[comp.lang.c] noalias

jss@hector.UUCP (Jerry Schwarz) (12/16/87)

In article <6833@brl-smoke.ARPA> gwyn@brl.arpa (Doug Gwyn (VLD/VMB) <gwyn>) writes:
>
>The "noalias" type qualifier promises that the object can only be
>modified by a single handle (as I said), thereby permitting the
>optimizer to do things that are not safe otherwise; for example,
>for pointers that could be used as aliases accessing the same
>object, without "noalias" qualifying the object, every time it
>was modified via one pointer the compiler would have to assume
>that the modification might affect what is seen via the other
>pointer.  

My gut reaction is that this is a bad idea, but I'm withholding
final judgement until I see the exact wording of the proposal.

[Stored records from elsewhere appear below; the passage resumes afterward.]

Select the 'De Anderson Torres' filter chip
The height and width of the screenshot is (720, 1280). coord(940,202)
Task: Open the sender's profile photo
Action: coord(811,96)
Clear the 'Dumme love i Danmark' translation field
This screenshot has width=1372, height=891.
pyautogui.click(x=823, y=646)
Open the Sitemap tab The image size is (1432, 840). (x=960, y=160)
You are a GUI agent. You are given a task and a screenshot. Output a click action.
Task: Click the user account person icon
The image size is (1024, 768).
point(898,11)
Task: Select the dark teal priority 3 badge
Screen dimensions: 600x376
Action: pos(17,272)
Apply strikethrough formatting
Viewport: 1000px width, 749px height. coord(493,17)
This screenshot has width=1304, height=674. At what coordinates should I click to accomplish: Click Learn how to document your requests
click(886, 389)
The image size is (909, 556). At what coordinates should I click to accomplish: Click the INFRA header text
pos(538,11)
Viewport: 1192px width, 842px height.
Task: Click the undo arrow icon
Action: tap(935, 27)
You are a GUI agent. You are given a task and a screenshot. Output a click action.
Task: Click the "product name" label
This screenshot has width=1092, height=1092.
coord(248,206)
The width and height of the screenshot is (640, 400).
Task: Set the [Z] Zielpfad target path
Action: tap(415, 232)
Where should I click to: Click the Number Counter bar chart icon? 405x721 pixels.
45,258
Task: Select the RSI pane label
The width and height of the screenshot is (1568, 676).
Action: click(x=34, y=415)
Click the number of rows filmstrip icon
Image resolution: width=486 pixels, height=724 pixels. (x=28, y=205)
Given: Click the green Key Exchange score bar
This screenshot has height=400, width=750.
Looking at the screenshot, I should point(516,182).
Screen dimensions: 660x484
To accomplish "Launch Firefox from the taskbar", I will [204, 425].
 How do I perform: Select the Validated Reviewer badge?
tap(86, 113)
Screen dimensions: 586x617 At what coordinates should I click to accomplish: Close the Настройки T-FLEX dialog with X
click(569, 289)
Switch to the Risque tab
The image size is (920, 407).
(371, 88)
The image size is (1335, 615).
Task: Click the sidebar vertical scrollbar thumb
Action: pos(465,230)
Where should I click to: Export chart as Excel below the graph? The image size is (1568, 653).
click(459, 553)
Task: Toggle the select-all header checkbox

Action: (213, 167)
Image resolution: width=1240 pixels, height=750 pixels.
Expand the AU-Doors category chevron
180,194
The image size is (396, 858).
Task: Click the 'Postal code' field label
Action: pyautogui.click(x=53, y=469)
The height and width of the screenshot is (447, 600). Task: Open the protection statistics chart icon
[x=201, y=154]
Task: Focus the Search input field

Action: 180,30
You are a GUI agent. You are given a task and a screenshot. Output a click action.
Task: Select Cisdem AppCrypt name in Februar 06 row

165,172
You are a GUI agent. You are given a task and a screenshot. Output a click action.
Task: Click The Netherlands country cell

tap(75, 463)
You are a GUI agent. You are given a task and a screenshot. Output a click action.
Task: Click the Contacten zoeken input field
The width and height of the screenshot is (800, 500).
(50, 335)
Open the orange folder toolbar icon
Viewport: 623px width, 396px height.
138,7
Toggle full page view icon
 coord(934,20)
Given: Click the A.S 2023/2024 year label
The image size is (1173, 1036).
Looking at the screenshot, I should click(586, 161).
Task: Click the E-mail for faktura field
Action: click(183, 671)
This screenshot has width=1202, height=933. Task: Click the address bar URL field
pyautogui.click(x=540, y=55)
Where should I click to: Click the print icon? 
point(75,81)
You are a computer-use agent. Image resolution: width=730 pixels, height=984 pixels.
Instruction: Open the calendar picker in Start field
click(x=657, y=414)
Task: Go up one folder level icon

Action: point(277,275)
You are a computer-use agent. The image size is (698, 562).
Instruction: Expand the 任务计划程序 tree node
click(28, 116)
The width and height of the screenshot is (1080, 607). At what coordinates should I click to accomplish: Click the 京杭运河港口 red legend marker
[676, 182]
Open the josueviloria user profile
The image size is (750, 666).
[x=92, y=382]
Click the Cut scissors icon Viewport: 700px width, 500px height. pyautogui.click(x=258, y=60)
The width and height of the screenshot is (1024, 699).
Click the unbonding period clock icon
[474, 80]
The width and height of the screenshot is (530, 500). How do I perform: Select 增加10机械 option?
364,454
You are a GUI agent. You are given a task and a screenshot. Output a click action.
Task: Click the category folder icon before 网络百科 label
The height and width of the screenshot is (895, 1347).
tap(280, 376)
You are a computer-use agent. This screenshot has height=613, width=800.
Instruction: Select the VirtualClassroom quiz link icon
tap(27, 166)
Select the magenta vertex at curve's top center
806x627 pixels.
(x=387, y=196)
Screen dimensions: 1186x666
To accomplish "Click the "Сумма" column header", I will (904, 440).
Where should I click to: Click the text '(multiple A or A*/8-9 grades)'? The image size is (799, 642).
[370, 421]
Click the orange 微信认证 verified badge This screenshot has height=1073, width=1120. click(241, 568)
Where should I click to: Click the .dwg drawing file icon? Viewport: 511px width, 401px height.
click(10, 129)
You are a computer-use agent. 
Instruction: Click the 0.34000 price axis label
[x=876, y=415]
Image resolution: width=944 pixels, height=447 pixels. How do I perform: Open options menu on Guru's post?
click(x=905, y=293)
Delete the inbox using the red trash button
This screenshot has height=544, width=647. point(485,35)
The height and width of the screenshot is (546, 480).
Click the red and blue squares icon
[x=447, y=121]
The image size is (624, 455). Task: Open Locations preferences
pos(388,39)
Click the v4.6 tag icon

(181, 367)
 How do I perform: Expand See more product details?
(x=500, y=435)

The original description suggested that the English constraints
about overlapping strings in functions like "strcpy" could
be replaced by the use of "noalias" in their declarations.
I think this is doubtful because "noalias" is either too
strong or two weak.

Consider  strcpy(s1,s2) 

	If the redeclaration means that s1 and s2 can't point to the
	same char then it is too weak.  The strings could still
	overlap even if they have different initial chars.

	If it means that they can't point into the same array then
	it is too strong because the strings might be known to
	be disjoint, even though they are part of the same array.

Is 
	strcpy((char*)&errno,"a")

allowed?  It depends on whether the body of strcpy refers to errno.
Thus in place of the English requiring disjointness of the arguments
I need something to tell me what globals strcpy refers to.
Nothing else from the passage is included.